From the beginning, I try to achieve a GitOps approach for application deployment and cluster configuration for every customer when starting the Kubernetes journey. I am on the infrastructure side, focused on environment configuration, including cluster configuration, operator installation, etc.

In this article, I will share how I deal with cluster configuration when certain Kubernetes objects depend on each other and how to use Kubernetes and Argo CD features to resolve these dependencies.

This article assumes you have installed and configured the openshift-gitops Operator, which provides Argo CD.

The idea

The basic concept is that everything should be seen as a code and be deployable in a repeatable way. Using GitOps, all code is stored in Git, and from there, a GitOps agent validates and synchronizes changes to one or more clusters.
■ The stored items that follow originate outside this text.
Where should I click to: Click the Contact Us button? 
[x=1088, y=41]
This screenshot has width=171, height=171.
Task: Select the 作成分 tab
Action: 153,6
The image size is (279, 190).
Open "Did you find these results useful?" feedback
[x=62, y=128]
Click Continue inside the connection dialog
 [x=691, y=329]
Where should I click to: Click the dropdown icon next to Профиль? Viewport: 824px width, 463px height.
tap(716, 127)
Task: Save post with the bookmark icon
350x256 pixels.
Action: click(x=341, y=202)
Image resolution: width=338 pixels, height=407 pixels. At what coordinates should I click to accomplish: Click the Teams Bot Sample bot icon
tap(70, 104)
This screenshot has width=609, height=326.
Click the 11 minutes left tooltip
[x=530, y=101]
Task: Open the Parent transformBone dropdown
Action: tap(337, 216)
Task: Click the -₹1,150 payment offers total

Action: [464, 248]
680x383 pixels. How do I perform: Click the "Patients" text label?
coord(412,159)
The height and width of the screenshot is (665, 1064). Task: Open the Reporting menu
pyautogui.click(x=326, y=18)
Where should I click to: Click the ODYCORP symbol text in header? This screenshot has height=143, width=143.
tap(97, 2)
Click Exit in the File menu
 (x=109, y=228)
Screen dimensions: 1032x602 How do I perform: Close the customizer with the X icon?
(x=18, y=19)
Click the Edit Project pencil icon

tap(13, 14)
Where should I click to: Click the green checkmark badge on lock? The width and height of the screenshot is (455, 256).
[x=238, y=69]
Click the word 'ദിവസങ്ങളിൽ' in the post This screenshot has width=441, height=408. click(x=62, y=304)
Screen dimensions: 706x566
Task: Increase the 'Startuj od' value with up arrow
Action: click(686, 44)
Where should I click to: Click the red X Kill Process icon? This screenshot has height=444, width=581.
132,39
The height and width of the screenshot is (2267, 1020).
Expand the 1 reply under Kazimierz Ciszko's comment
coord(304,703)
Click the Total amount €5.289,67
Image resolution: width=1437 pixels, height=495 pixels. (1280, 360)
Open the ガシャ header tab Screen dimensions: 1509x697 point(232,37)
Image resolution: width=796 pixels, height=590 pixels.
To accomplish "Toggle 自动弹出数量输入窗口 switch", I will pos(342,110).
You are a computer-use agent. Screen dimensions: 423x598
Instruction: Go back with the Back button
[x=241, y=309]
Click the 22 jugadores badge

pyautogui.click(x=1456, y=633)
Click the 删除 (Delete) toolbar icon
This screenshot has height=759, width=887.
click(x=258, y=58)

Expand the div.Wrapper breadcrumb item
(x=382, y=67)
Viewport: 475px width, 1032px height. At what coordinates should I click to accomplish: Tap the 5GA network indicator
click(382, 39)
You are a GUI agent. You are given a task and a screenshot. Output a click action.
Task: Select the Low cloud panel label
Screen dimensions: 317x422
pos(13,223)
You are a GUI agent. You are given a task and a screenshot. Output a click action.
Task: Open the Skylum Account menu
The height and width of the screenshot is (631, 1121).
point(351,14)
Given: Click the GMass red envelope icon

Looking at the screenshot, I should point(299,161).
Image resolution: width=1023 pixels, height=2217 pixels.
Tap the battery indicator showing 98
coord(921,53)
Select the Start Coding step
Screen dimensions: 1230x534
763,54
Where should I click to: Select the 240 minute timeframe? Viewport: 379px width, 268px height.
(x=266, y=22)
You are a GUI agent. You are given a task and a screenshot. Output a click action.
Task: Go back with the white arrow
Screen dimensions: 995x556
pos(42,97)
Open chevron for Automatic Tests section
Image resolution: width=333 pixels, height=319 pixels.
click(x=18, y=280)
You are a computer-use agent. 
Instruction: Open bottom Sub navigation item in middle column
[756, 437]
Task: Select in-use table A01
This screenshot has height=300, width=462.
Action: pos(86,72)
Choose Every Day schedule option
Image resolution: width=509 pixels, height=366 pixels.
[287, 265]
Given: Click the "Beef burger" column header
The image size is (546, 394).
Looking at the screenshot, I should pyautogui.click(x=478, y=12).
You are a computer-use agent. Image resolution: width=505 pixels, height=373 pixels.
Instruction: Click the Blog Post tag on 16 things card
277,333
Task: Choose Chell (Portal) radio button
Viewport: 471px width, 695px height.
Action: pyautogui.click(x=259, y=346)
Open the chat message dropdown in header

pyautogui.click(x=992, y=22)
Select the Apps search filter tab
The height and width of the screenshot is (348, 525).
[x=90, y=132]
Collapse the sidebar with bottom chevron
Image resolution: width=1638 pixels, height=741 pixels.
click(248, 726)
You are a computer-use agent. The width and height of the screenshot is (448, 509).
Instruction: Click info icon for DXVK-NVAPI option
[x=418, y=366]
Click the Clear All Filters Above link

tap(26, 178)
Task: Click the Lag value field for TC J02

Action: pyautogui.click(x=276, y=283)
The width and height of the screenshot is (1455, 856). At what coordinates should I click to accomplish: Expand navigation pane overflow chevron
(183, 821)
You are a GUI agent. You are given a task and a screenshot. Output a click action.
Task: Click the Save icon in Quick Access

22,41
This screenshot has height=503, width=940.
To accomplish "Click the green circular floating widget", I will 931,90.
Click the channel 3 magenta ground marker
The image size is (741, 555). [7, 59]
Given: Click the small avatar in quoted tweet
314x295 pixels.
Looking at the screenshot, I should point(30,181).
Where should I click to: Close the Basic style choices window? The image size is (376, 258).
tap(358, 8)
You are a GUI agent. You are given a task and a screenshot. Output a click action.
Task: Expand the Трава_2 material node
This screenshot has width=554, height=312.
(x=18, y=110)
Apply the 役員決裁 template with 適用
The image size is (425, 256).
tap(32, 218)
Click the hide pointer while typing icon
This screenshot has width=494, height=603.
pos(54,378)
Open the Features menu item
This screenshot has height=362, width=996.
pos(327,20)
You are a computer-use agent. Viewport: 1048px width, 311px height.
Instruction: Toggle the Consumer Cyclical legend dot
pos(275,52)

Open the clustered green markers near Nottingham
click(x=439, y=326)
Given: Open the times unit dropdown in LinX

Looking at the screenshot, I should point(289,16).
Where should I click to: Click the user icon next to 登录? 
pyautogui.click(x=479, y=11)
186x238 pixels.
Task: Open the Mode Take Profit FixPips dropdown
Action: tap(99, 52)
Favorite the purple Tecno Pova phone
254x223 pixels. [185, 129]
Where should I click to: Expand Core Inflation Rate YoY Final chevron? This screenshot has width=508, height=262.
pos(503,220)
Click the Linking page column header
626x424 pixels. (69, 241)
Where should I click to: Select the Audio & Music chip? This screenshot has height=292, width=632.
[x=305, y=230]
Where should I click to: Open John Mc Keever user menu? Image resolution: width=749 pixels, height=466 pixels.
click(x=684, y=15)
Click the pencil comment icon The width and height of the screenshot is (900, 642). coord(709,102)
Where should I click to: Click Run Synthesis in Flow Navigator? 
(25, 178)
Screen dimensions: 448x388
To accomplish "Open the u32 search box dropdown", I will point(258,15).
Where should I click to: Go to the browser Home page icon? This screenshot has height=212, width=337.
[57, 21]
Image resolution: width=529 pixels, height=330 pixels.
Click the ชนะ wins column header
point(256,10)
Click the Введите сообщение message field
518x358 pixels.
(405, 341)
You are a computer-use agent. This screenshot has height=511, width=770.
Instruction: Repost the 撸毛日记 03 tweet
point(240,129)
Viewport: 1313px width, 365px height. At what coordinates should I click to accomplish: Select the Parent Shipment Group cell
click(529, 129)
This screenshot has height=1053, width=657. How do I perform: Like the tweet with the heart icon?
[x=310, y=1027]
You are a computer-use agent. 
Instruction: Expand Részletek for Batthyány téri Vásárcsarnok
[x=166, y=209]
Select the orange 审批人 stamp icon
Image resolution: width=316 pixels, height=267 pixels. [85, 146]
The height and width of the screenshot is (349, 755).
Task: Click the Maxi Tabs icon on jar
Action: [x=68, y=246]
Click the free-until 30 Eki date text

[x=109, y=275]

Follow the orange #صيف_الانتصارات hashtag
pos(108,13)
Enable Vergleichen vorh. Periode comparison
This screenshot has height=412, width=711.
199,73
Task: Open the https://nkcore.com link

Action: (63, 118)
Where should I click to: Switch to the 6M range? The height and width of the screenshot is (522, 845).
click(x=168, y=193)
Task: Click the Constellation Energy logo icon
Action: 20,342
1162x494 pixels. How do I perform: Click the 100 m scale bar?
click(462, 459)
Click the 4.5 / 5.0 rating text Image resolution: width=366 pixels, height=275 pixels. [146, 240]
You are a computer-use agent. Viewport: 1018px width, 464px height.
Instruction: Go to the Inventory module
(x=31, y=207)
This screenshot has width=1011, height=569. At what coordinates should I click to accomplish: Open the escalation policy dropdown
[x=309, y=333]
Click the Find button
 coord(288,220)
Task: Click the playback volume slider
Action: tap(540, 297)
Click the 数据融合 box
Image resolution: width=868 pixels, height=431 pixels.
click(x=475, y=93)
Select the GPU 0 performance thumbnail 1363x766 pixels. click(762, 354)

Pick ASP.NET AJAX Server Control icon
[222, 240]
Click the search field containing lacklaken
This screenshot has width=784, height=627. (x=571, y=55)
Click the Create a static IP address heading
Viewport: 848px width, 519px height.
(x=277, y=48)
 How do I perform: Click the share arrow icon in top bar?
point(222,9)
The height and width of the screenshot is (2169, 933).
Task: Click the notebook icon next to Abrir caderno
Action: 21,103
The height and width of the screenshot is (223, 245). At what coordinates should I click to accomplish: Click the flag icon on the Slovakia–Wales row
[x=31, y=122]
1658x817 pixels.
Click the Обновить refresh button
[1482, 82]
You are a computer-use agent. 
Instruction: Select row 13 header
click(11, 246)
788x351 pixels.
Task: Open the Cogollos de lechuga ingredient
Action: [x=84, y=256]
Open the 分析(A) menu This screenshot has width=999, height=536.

With OpenShift, Red Hat supports Argo CD using the openshift-gitops Operator. This approach provides everything needed to deploy an Argo CD instance. The only thing you need to take care of is a Git repository, whether it is GitHub, GitLab, Bitbucket, etc.

The problem

Sometimes Kubernetes objects depend on each other. This is especially true when you want to install and configure Operators, where the configuration, based on a Customer Resource Definition (CRD), can only happen after the Operator has been installed and is ready.

Why is that? When you want to deploy an Operator, you will store a "Subscription object" in Git. Argo CD will take this object and apply it to the cluster. However, creating the Subscription object is just the first step for an Operator. Many other steps are required before the Operator is ready. Unfortunately, Argo CD cannot easily verify if the installation is successful. All it sees is that the Subscription object has been created. It then immediately tries to deploy the CRD. The CRD is not yet available on the system because the Operator is still installing it.

Even Argo CD features like Syncwaves would not cause Argo CD to wait until the Operator is successfully installed because, for Argo CD, "success" is the existence of the Subscription object. Custom Health checks inside Argo CD also do not help.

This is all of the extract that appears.